_GIVEN TASK_
Which lines in the rows below contain the string "pixels"? Copy each of those lines in full, and match the case exactly.

----------------

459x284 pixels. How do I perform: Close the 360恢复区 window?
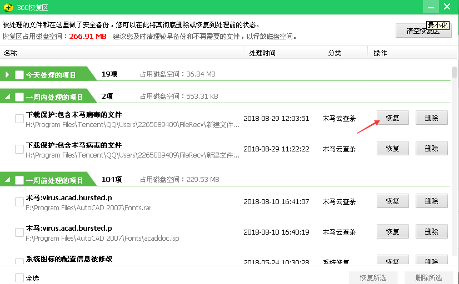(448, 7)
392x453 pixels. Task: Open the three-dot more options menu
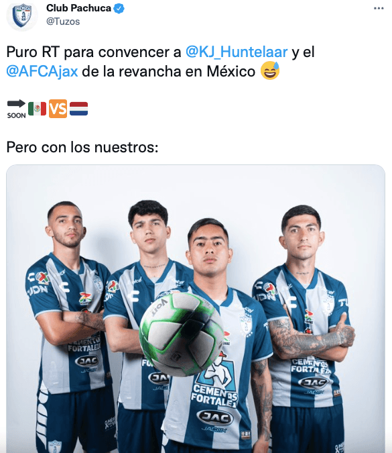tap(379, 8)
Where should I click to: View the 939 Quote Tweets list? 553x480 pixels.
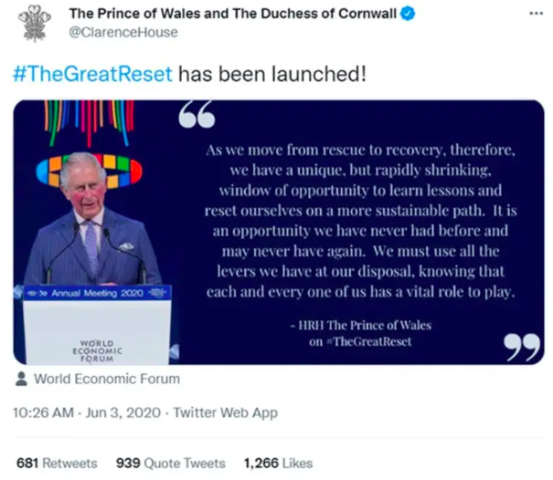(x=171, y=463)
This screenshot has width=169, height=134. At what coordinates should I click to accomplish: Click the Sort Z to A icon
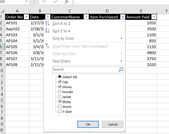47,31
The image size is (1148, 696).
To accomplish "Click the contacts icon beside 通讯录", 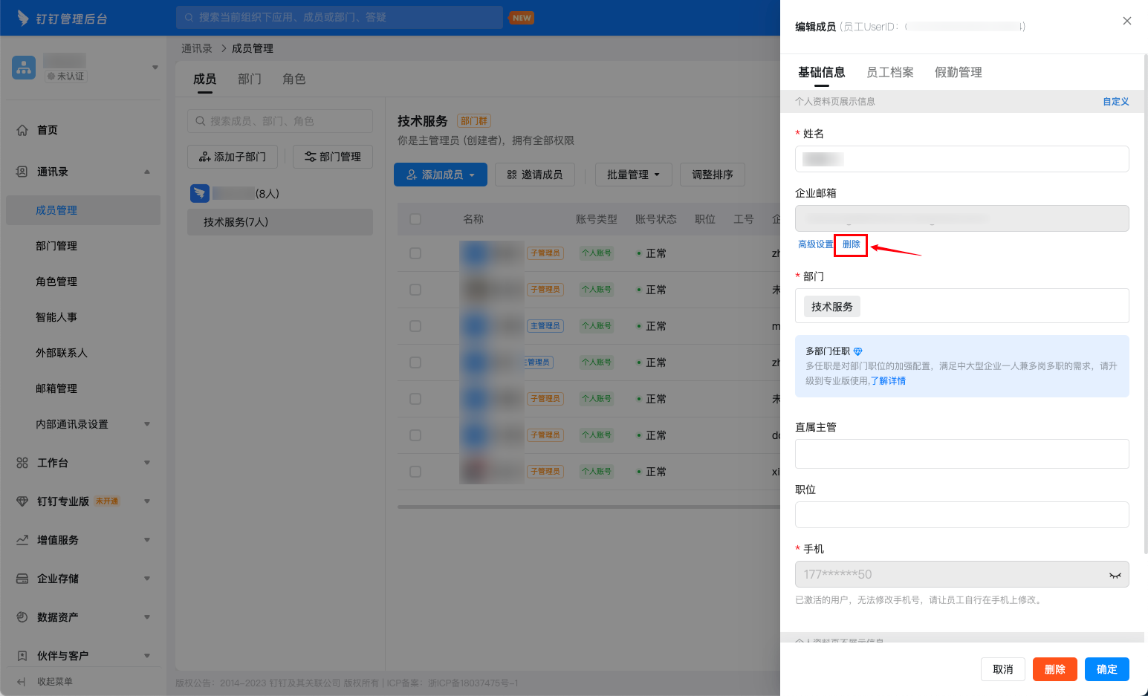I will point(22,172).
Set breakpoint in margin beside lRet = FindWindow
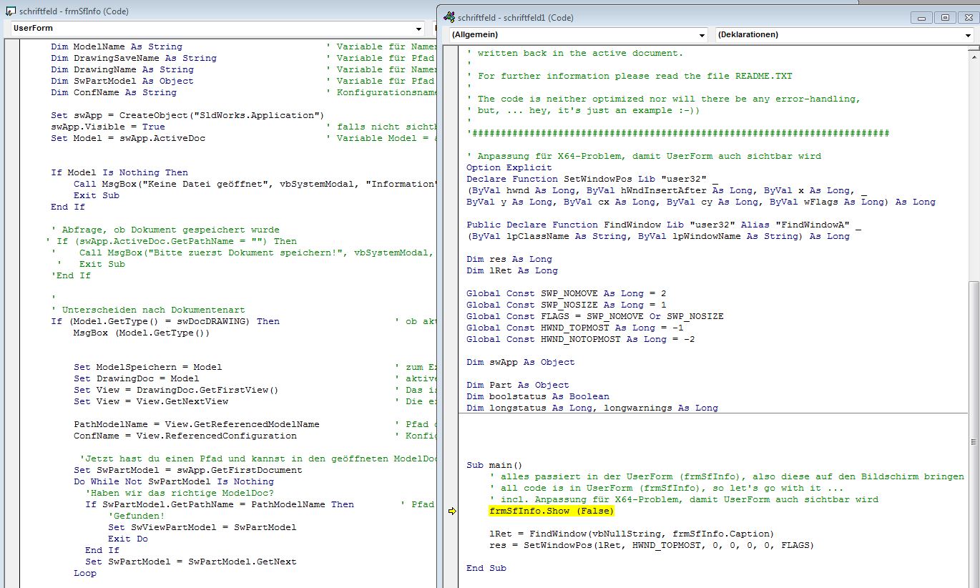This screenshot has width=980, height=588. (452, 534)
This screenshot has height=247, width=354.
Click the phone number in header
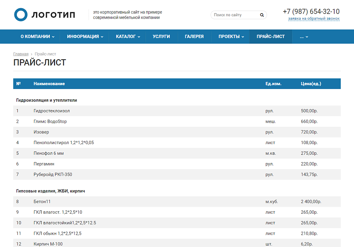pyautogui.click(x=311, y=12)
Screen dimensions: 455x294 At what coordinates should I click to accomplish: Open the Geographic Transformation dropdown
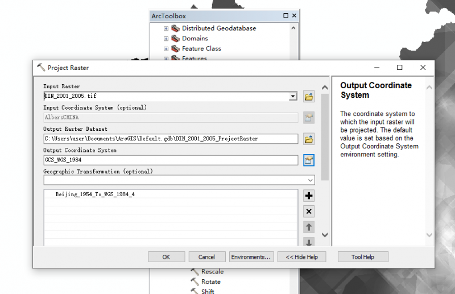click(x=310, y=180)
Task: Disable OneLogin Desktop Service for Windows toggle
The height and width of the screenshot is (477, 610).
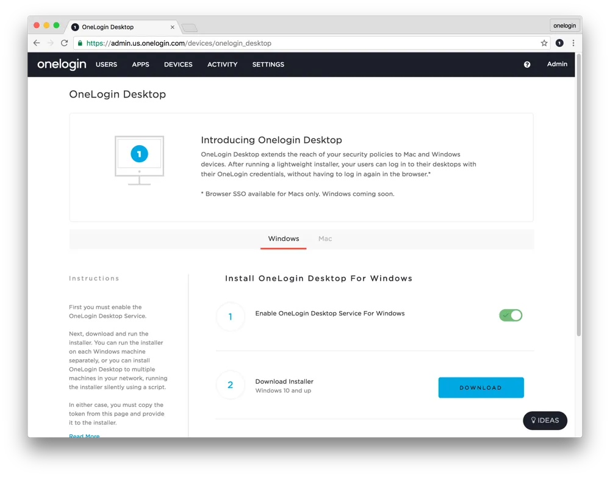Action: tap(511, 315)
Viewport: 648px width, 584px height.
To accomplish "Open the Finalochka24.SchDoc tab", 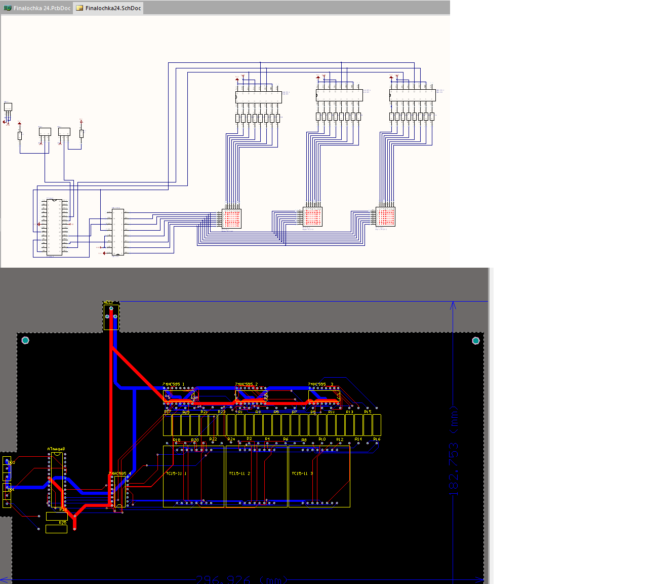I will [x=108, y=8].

----------------

_THE SOLUTION_
459x284 pixels. How do I perform: Close the 360恢复区 window?
392x453 pixels. Task: Open the three-dot more options menu
Where should I click to: View the 939 Quote Tweets list? 553x480 pixels.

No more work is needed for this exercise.